To Be Trapped in a “Loveless Marriage”

I know a woman who gave her husband four or five chances to renounce his adulterous ways. He could not, so she kicked him to the curb.

My great-grandfather had the same problem. He was fuzzy on the whole “marriage” thing so my great-grandmother sent him packing when my grandfather was six months old. Since this was 1930, she went to mass every day for the rest of her life to atone for her sin and never remarried.

So I understand that divorce is a thing that regrettably, happens, and that there can be good reasons for it happening.

But I don’t know what “being trapped in a loveless marriage” means, a phrase this dissenter of RS McCain’s deconstruction of Sudden Onset Lesbian Syndrome exemplifies the use of:

I know you’re confused with all these changes, but that’s what human freedom looks like. A lack of freedom would have been her staying in a loveless marriage, and bending her will to social norms.

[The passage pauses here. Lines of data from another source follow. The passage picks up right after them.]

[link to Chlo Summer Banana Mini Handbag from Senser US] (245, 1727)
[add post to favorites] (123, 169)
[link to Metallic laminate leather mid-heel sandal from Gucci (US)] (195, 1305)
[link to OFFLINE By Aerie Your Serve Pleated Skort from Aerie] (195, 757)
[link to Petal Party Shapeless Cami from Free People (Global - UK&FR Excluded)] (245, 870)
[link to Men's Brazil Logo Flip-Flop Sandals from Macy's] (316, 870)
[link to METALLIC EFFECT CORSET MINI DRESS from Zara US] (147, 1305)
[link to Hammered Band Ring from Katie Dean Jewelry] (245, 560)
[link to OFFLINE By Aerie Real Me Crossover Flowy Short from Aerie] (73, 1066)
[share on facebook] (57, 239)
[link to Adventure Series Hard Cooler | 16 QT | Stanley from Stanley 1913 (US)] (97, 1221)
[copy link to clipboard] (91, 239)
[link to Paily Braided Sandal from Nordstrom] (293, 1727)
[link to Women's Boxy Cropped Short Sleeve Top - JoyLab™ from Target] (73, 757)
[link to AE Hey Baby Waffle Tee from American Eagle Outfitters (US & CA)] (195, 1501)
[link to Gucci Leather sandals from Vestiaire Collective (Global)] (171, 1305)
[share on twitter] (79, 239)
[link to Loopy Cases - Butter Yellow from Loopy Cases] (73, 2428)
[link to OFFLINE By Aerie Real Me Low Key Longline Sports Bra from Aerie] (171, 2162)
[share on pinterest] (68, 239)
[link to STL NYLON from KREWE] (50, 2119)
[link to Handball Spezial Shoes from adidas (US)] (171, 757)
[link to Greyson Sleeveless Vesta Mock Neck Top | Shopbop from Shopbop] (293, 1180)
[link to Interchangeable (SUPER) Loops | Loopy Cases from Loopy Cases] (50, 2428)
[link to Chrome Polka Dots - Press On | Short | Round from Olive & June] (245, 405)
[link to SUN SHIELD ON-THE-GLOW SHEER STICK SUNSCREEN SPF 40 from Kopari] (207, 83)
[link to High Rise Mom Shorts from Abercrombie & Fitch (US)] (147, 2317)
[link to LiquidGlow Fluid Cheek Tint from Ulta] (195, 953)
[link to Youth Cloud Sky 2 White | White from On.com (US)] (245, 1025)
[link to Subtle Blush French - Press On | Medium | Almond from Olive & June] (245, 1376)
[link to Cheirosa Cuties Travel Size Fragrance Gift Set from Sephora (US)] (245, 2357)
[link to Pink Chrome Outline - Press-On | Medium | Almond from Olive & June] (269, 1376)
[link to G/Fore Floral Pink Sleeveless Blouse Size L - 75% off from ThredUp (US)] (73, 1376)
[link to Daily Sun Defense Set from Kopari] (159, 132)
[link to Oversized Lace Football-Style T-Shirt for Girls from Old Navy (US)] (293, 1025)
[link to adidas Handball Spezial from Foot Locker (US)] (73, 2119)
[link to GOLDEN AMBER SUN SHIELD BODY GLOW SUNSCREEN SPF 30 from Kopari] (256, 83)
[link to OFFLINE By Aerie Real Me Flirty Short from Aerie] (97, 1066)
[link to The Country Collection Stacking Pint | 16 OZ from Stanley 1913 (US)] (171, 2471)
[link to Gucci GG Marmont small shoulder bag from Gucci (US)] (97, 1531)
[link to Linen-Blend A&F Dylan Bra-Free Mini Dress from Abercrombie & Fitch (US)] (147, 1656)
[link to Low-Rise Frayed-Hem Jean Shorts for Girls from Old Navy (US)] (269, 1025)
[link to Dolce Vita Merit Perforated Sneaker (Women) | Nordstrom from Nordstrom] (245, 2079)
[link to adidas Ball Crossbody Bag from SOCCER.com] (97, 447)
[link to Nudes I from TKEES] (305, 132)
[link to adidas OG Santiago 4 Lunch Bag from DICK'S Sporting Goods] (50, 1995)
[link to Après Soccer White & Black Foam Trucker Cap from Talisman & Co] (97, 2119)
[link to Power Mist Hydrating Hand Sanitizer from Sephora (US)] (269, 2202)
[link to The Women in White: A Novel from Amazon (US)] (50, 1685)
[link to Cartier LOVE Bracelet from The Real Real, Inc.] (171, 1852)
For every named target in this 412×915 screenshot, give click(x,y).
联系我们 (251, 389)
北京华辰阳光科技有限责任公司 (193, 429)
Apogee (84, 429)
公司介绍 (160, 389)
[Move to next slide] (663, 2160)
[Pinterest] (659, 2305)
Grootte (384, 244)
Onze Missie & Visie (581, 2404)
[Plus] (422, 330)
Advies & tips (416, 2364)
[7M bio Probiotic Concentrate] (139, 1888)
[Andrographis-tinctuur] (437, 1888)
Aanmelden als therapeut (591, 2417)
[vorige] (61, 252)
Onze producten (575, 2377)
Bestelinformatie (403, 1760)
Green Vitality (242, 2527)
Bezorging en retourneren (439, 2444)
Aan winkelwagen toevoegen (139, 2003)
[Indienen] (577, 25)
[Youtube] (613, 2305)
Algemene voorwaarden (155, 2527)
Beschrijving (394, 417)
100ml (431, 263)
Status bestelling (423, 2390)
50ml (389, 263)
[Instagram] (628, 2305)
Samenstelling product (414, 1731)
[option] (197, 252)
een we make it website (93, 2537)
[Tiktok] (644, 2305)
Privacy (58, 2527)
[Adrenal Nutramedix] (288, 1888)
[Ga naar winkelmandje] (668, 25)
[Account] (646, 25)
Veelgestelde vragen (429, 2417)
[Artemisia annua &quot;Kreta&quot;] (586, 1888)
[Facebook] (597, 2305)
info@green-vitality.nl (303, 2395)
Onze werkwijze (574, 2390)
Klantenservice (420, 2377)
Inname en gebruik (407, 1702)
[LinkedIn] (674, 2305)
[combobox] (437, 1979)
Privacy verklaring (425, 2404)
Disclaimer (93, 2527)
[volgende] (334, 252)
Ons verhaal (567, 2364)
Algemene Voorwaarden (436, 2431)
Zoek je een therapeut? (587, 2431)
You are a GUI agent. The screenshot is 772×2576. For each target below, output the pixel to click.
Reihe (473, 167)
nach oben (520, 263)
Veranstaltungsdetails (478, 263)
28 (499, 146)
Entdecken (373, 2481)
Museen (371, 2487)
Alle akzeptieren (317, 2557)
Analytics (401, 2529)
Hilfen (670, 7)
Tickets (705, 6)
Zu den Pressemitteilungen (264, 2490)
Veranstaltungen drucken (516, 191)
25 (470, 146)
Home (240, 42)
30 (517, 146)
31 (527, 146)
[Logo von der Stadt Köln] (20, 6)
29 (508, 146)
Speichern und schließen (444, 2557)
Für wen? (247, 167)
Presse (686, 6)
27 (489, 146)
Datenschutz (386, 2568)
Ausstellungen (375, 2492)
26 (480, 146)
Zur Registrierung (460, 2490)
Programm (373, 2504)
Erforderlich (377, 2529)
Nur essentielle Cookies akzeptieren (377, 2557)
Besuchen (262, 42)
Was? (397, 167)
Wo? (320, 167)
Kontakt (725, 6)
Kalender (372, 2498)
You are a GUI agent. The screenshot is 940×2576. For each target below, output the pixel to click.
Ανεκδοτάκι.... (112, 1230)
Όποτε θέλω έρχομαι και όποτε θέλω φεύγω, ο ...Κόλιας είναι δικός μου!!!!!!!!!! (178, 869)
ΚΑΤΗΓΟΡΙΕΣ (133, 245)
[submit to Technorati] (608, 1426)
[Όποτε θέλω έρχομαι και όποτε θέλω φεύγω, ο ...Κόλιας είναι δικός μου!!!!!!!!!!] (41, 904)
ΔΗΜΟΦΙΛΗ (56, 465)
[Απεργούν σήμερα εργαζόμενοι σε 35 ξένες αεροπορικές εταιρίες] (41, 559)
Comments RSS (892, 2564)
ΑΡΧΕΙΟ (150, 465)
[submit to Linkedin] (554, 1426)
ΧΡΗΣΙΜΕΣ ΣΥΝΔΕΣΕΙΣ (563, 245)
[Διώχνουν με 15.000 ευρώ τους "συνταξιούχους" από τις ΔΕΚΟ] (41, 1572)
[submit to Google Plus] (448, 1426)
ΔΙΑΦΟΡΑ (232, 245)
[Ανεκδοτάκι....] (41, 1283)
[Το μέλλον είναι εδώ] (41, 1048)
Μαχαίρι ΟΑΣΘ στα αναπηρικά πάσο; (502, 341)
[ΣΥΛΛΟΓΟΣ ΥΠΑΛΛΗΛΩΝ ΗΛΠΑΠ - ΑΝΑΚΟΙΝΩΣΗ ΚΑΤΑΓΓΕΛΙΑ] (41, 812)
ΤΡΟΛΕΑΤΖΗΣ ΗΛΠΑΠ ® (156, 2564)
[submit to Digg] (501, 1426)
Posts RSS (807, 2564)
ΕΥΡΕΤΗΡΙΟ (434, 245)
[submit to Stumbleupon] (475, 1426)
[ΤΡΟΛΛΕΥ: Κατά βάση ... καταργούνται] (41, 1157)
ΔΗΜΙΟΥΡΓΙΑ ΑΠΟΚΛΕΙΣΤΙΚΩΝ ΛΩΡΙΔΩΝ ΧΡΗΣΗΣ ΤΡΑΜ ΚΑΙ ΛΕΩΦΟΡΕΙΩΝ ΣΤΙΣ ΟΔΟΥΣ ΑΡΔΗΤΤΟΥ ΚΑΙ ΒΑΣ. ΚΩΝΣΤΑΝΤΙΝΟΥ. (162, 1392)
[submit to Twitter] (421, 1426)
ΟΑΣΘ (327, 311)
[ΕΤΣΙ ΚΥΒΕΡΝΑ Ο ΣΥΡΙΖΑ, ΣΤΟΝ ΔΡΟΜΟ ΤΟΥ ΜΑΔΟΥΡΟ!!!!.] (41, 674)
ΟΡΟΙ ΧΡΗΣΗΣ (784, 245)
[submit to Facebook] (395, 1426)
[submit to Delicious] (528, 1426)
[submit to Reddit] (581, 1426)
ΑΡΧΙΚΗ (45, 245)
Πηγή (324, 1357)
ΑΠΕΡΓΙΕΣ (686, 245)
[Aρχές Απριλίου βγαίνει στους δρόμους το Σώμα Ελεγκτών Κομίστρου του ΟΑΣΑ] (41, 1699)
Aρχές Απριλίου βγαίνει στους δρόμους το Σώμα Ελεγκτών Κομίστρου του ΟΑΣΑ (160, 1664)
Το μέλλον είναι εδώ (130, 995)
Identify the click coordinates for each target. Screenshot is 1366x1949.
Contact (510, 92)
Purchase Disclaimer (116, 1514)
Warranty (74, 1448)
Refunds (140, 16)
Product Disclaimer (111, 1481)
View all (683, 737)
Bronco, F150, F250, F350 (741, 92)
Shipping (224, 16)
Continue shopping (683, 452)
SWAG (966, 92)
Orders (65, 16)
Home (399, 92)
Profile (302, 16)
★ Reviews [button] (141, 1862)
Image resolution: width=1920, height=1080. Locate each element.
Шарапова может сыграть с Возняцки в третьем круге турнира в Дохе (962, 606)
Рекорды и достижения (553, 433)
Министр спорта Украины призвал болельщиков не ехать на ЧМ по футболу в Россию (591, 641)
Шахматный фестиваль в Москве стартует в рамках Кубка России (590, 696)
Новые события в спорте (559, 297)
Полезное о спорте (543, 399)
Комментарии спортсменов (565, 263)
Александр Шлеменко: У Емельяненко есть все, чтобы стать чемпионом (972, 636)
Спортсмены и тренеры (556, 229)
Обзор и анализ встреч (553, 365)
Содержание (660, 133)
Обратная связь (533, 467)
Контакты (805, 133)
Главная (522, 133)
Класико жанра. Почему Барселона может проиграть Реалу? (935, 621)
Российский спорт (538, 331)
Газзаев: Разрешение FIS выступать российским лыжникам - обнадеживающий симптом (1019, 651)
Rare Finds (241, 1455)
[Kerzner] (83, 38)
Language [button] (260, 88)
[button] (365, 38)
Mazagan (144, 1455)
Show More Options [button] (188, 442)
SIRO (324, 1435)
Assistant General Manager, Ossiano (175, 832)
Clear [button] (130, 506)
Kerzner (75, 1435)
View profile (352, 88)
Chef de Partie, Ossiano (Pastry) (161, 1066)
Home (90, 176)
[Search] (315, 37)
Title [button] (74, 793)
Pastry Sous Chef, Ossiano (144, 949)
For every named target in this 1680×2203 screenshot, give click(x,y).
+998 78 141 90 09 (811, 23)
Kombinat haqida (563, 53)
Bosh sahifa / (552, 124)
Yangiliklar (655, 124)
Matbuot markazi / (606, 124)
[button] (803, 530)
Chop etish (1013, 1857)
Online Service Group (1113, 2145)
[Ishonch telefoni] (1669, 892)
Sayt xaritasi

Of course, the woman in question never actually said her marriage was loveless, merely that she discovered her new sexual identity, which grants and automatic get-out-of-marriage-free card. The rest of the commenters talk about the value of keeping one’s promises, and what is a marriage if not a promise?

Still, the notion of denying oneself the romantic and erotic fruit to which one has just “discovered” affinity seems like a hard pill to swallow. I get that. Because I’m married.

All marriages involve the binding of the will and the limitation of desire. That is the point of them. To marry is to say “You and no other, until one of us is dead.” That’s a promise, and a promise is binding by definition. It has no meaning otherwise.

Unfortunately people have a habit of marrying in the heights of an emotional connection and assume that such connection is an effortless norm. When the truth proves otherwise, they name their marriage “loveless”, because they think “love” means that powerful emotional connection. That’s not even close to what love is.

Love is taking a feeding from your exhausted wife because she’s bleary and tired and she’s had the kids all day, even though you’re also tired.

Love is supporting your husband spending his time in thus-far non-profitable writing projects because you know that he needs it.

Love is giving the other a break, taking care of the other’s needs, in lieu of looking out for number one.

Love is patience, kindness, and the host of other fine and essential things that St. Paul delineated in that oft-quote passage from 1 Corinthians that no one absorbs when they hear it at weddings. Love is doing for another, when you’d rather not, when you have a thousand other things to do, because the other needs it, and you have claimed the other’s needs as your own. A marriage that utterly lacks these thousand acts of goodness may fairly be termed “loveless”

Whereas discovering that things that sexually excite you more than your spouse? That’s just boredom. It happens. The comfort and security of marriage diminish the excitement. The manifold labors of building a life together exhaust the body. It doesn’t mean anything other than you need to take a moment to refresh the erotic charge. It doesn’t happen all on it’s own.

If a woman spends her wedding night trying to imagine that her husband is not male, then yes, she’s a lesbian living a lie, and the truth needs to come out, ASAP. But if a woman spends ten years or so contentedly sharing a man’s bed and then let’s a crew of Sisters (who clearly have no stake in the outcome whatsoever) convince her that she’s really part of Team Sappho, despite her years spent otherwise, then she’s just bored and looking for a new bed to jump into without bearing any responsibility for breaking her promise.

Nice work if you can get it, I suppose. But it’s no different from a forty-year-old man discovering that twenty-year-olds have perkier breasts and easier smiles than the woman who’s shared her best years with him. It just has the stamp of societal approval.